> _Task requirements_
Leave out all pictures. Extract exactly the lines from the one containing "Instruction: Click the" through the end of the data.

> _Supplied records_
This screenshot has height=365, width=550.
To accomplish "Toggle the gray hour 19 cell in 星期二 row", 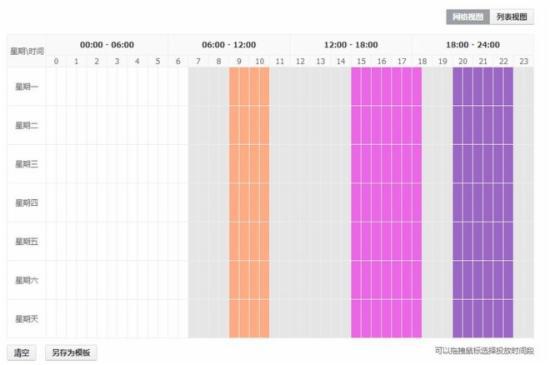I will pyautogui.click(x=443, y=125).
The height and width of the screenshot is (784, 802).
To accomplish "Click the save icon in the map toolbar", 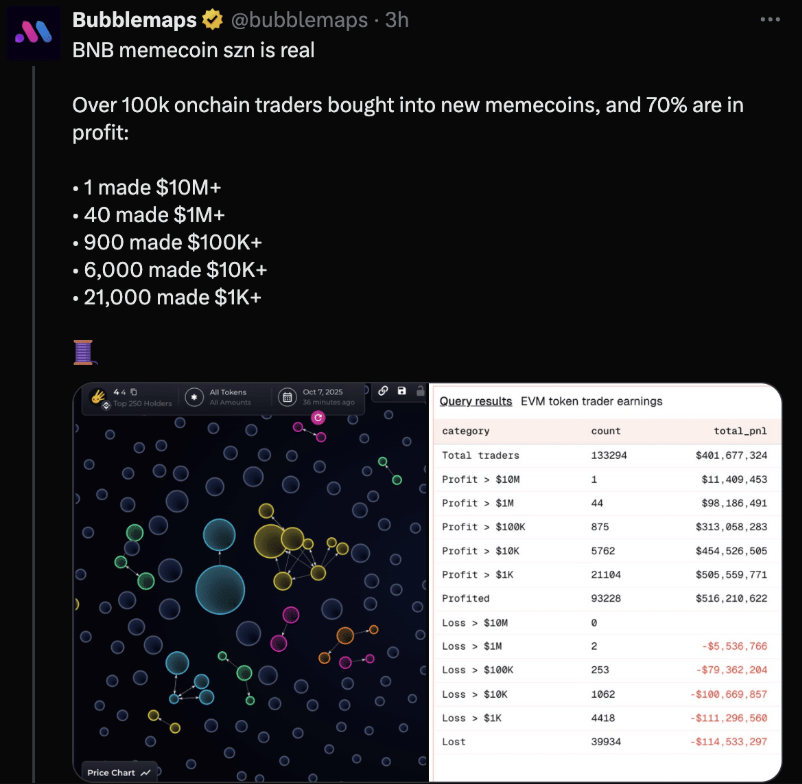I will tap(402, 390).
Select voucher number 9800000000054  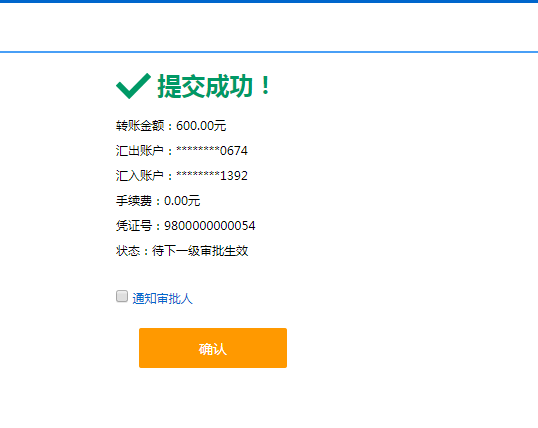[210, 226]
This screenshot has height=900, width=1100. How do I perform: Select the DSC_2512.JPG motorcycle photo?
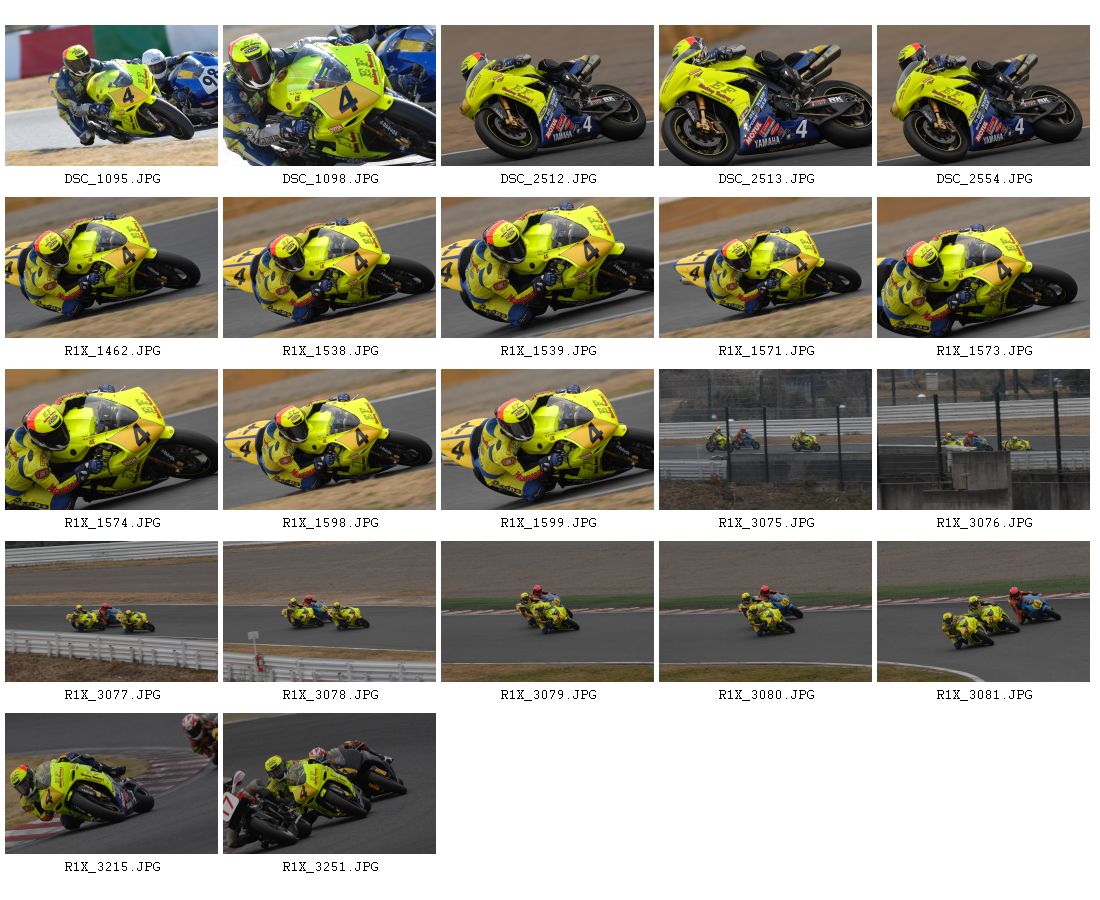[x=547, y=95]
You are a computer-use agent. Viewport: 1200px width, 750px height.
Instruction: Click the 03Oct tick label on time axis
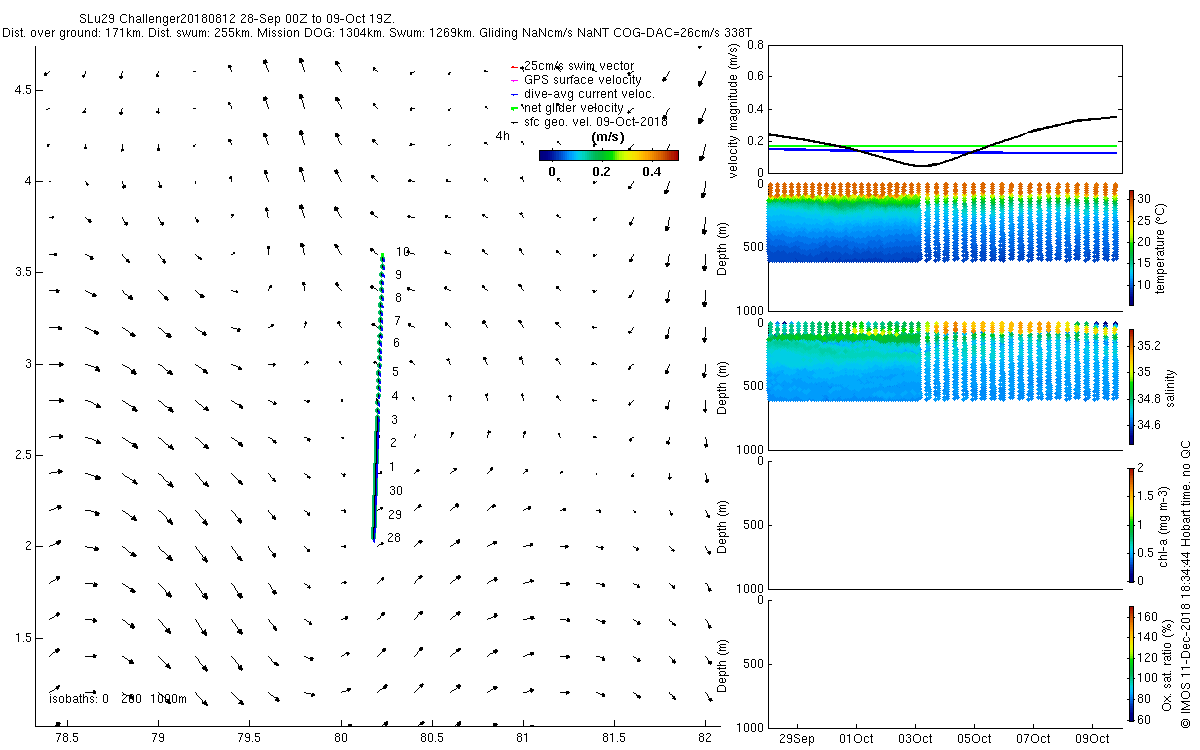click(x=916, y=739)
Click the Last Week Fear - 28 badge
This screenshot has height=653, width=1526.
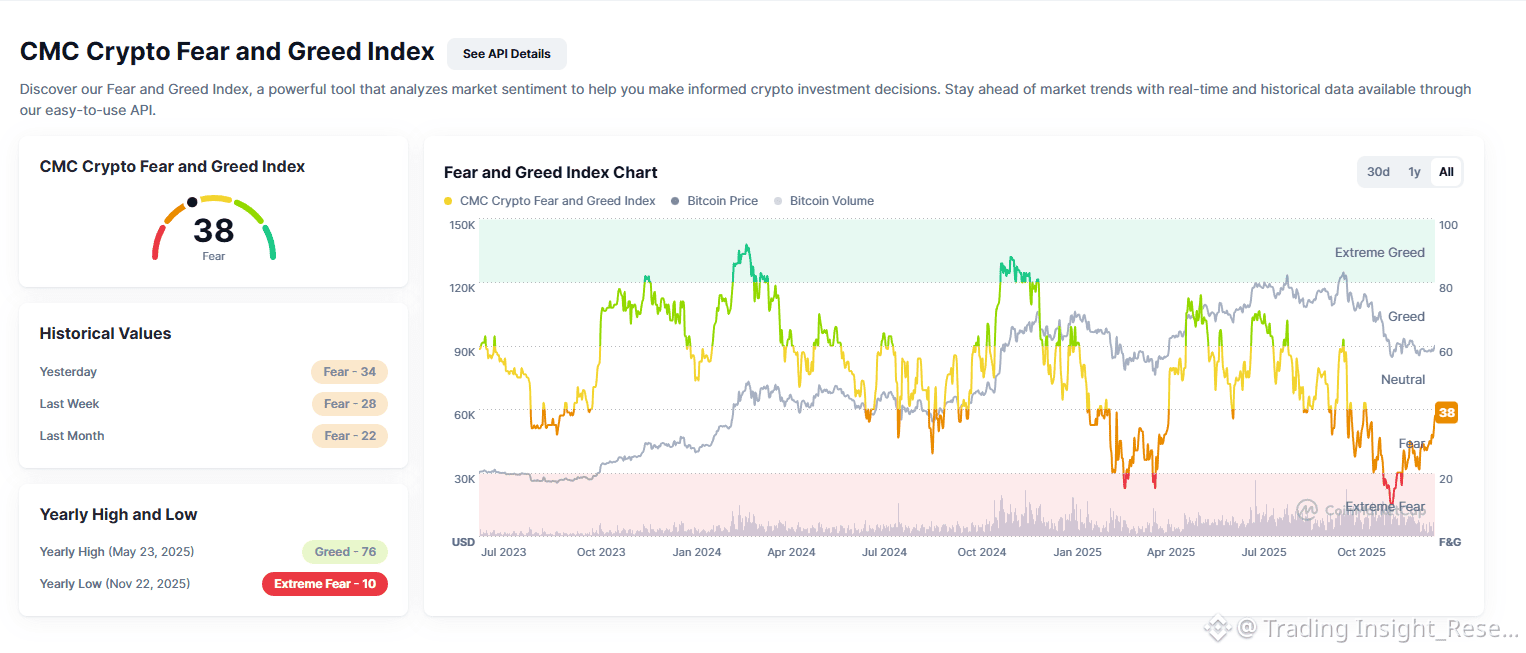[x=349, y=404]
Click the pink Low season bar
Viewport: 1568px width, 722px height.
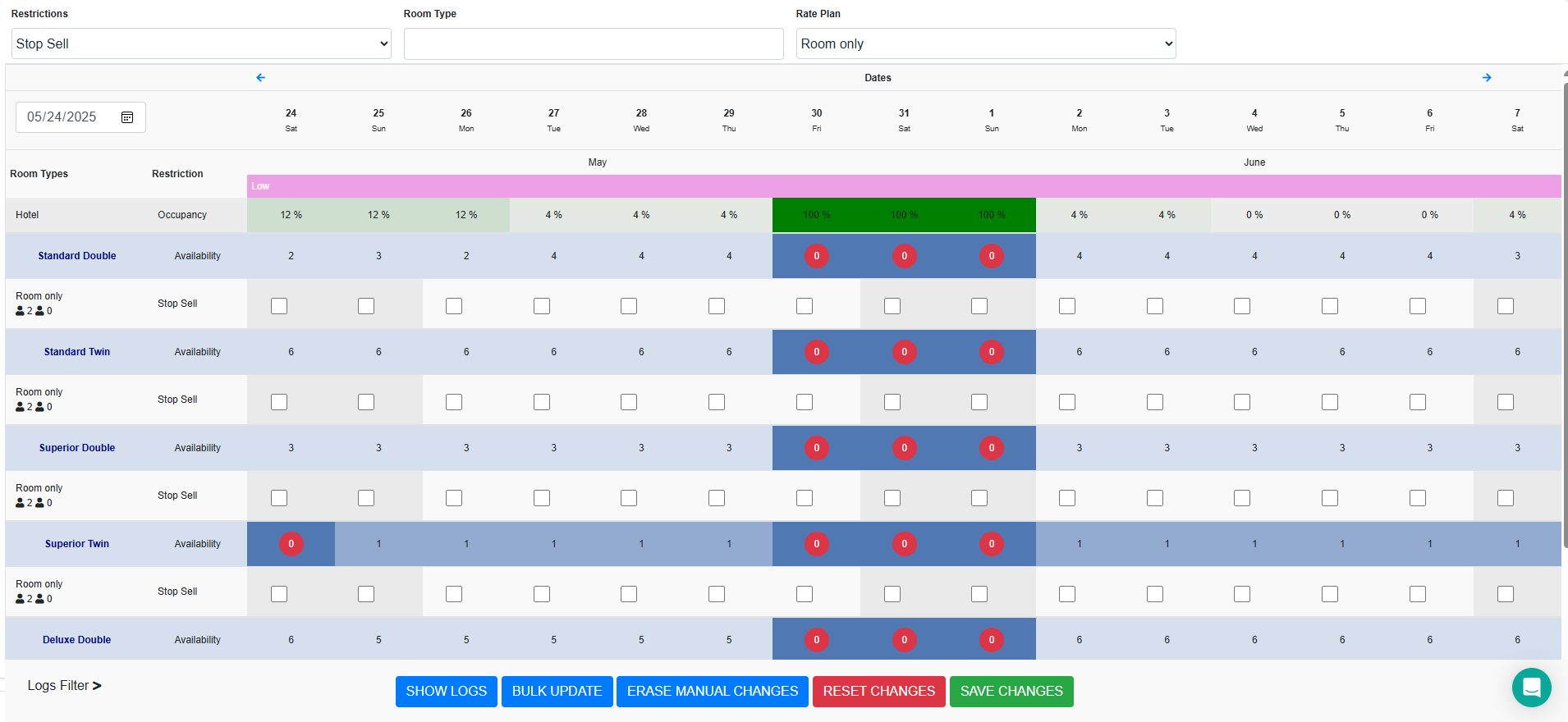903,186
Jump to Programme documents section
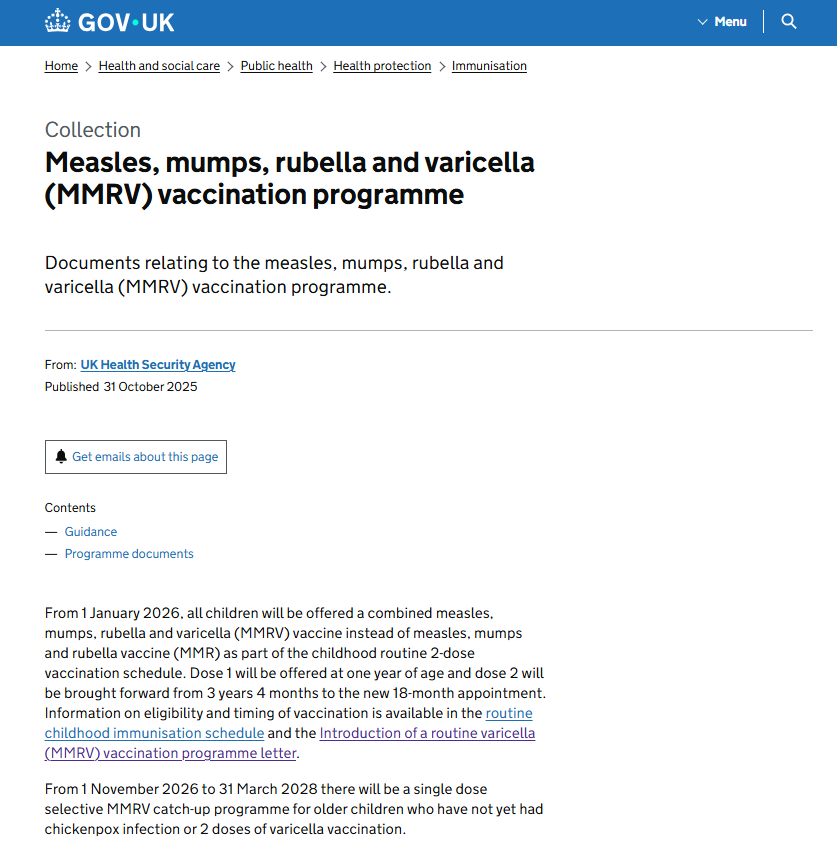837x858 pixels. 129,554
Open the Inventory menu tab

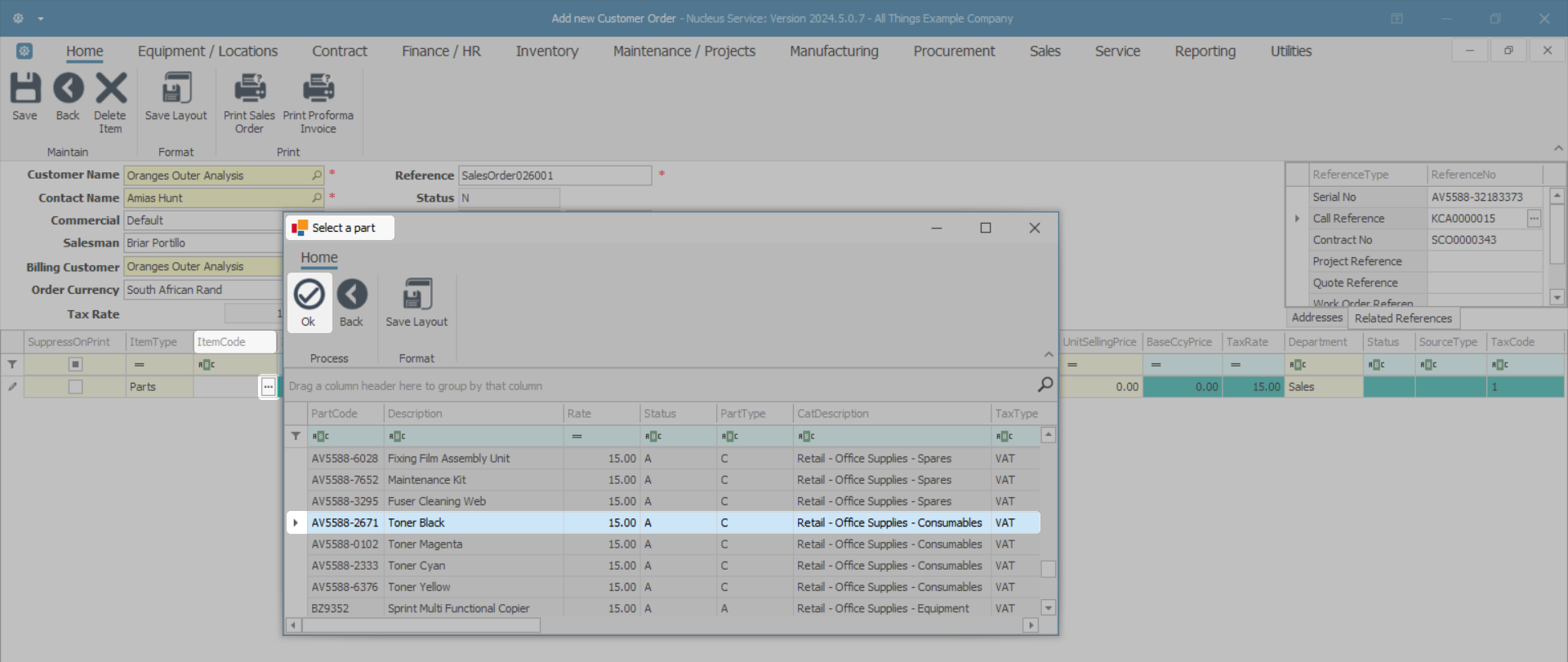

> _Reply to the task_
Instruction: Click the 03Oct tick label on time axis
click(x=916, y=739)
Click the Last Week Fear - 28 badge
This screenshot has height=653, width=1526.
[x=349, y=404]
Click the pink Low season bar
Viewport: 1568px width, 722px height.
903,186
Jump to Programme documents section
837x858 pixels. 129,554
Open the Inventory menu tab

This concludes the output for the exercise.